Vos analyses et remarques me semblent très pertinentes.
Il est évident qu'il y a en France un problème de formation des chefs de chorale. Dans le monde orthodoxe, on trouve à chaque office et ce jusque dans la moindre petite paroisse une qualité musicale qu'il est bien difficile de trouver dans nos meilleures paroisses françaises, même pour les grandes fêtes. Je pense qu'il faudrait qu'il y ait, accolé à chaque séminaire, une Ecole de chant et de musique sacrée, en mesure de former les maîtres de choeur du diocèse... ainsi que les séminaristes (car célébrer, notamment chanter un Evangile, une Préface, une prière eucharistique, cela s'apprend!), et ceci pour élever le niveau.

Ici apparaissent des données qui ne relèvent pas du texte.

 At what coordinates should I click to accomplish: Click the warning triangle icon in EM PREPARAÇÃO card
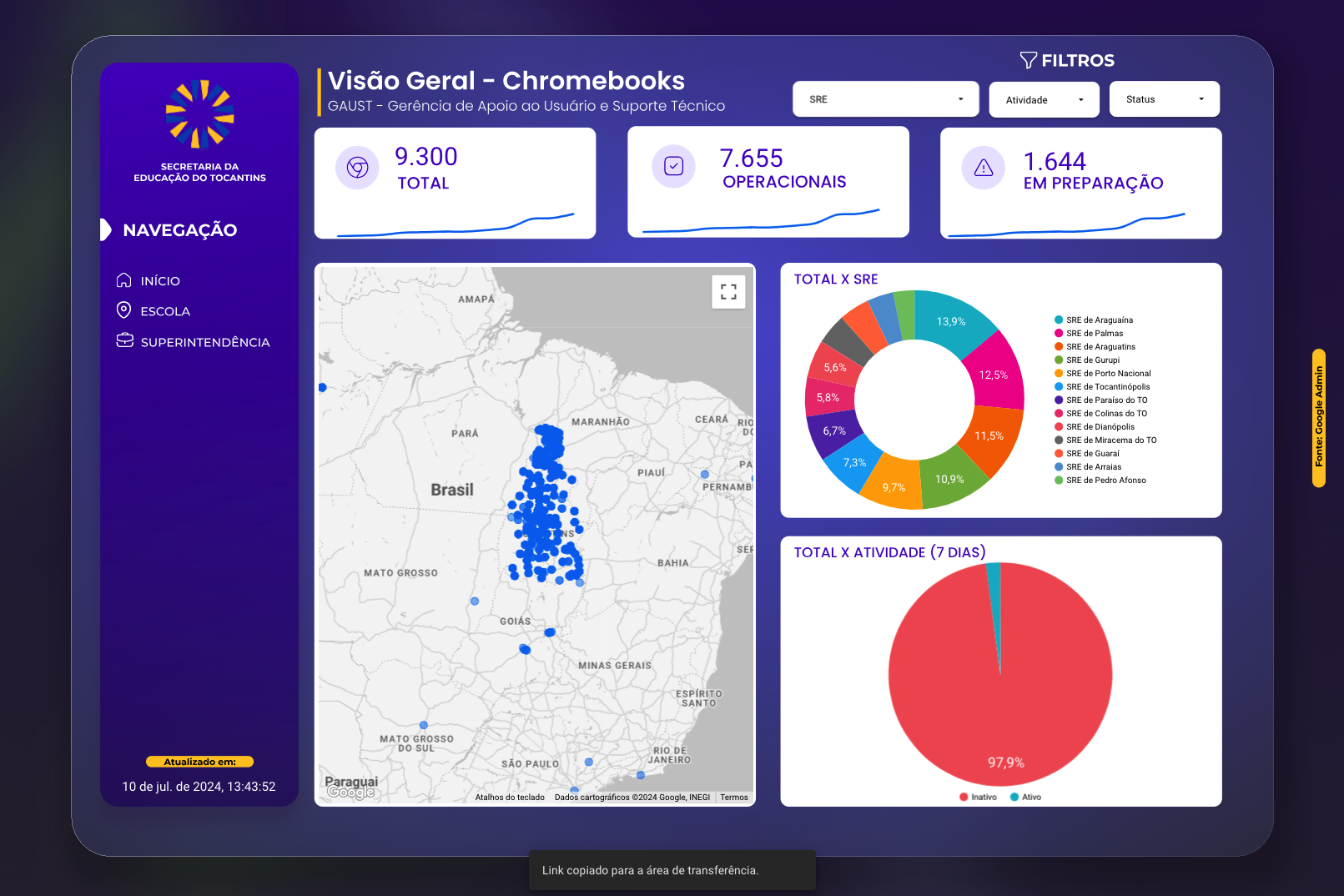point(984,168)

Pour ce qui est de la musique polyphonique, quelques remarques:
- beaucoup de pièces polyphoniques très belles et profondes (comme par exemple le
Jesu salvator mundi de Menegalli) ne sont pas forcément très compliquées à exécuter: il suffit d'un chef de chœur compétent et quatre ou cinq chanteurs qui, sans être des professionnels, savent chanter juste.

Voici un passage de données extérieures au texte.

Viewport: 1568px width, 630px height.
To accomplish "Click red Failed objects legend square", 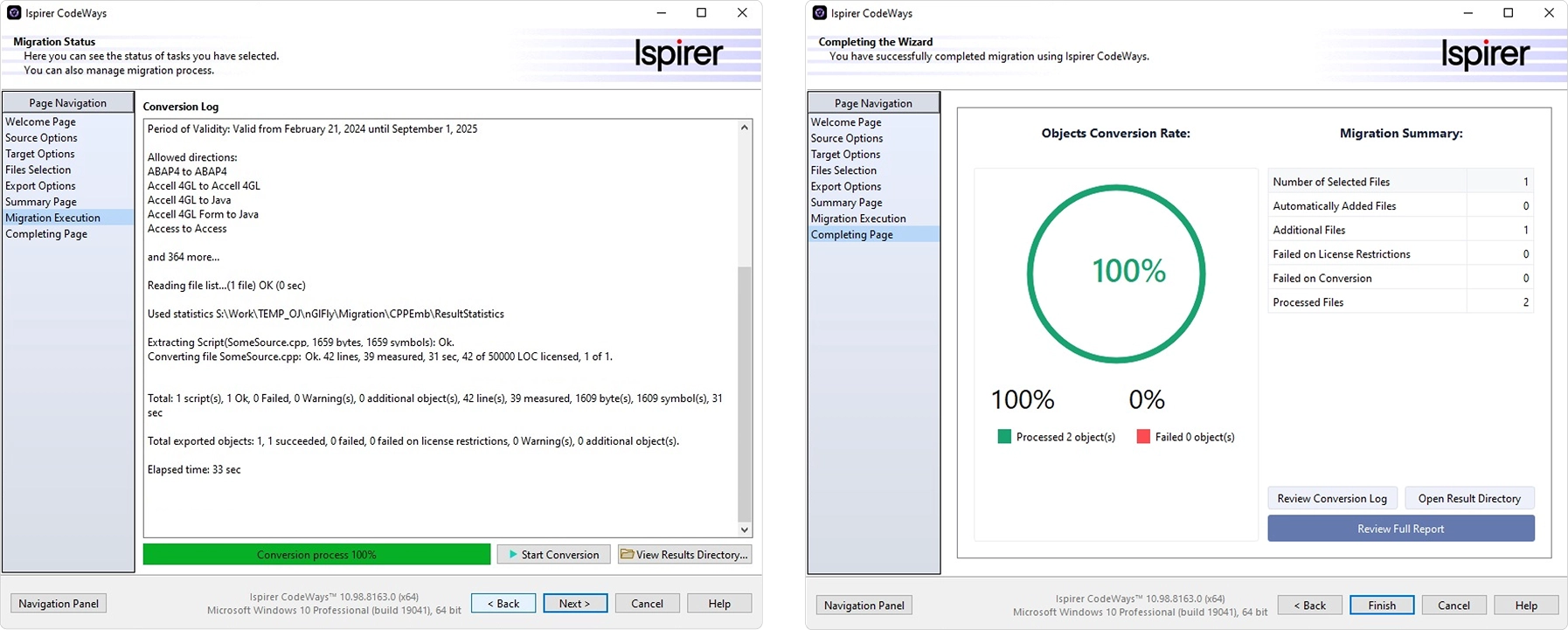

- ensuite, il faut faire une distinction: on ne peut pas chanter n'importe quelle pièce ancienne pendant une messe, sans quoi effectivement la célébration se transforme en concert. Il faut faire un tri: je pense par exemple qu'il faut éviter les œuvres baroques (par exemple les messes de Mozart très belles en elles-mêmes, mais inadaptées à un cadre liturgique), et d'une manière générale les œuvres faisant appel à la prouesse d'un ou d'une soliste (voix de cantatrices, etc). Il faut privilégier des polyphonies recueillies, dont la mélodie sort du silence et abouti au silence (exemple: le
Crucifixus de Lotti, lien dans le message précédent), de préférence sans instrument,
a capella, donc essentiellement les œuvres polyphoniques de la Renaissance, et éventuellement quelques pièces des siècles suivants choisis parce qu'ils s'accordent avec l'action sacrée (cf. tous les exemples donnés dans le message précédent).
- ce qu'il faut éviter, c'est que le chef de choeur oublie qu'il est au service de la liturgie, et qu'il se permette de verser dans une forme de virtuosité musicale qui transforme, justement, la messe en concert. Cette dérive est hélas présente dans certaines paroisses VOM. Il me semble, en outre, que les pièces polyphoniques éxécutées lors des messes du pèlerinage de Chartres ne sont pas toujours adaptées à un cadre liturgique... La mélodie doit TOUJOURS être au service de l'action liturgique avec laquelle elle ne fait qu'un. Elle ne peut pas être quelque chose que l'on plaque artificiellement sur l'un des moments de la messe, simplement "pour faire beau".
André Gouzes a composé effectivement quelques oeuvres de valeur par exemple le chant
Joyeuse lumière, dont le refrain peut être chanté par le peuple devant le feu de la Vigile Pascale. Mais il ne faut pas se le cacher: Gouzes est un progressiste, qui considère le grégorien comme quelque chose de dépassé devant être abandonné, et lui-même ne comprend pas grand chose à la liturgie. Cela n'enlève rien à la qualité de certaines de ses oeuvres... Il est évident que dans ce domaine,
Sacrosanctum Concilium est LA boussole qui doit guider le renouveau.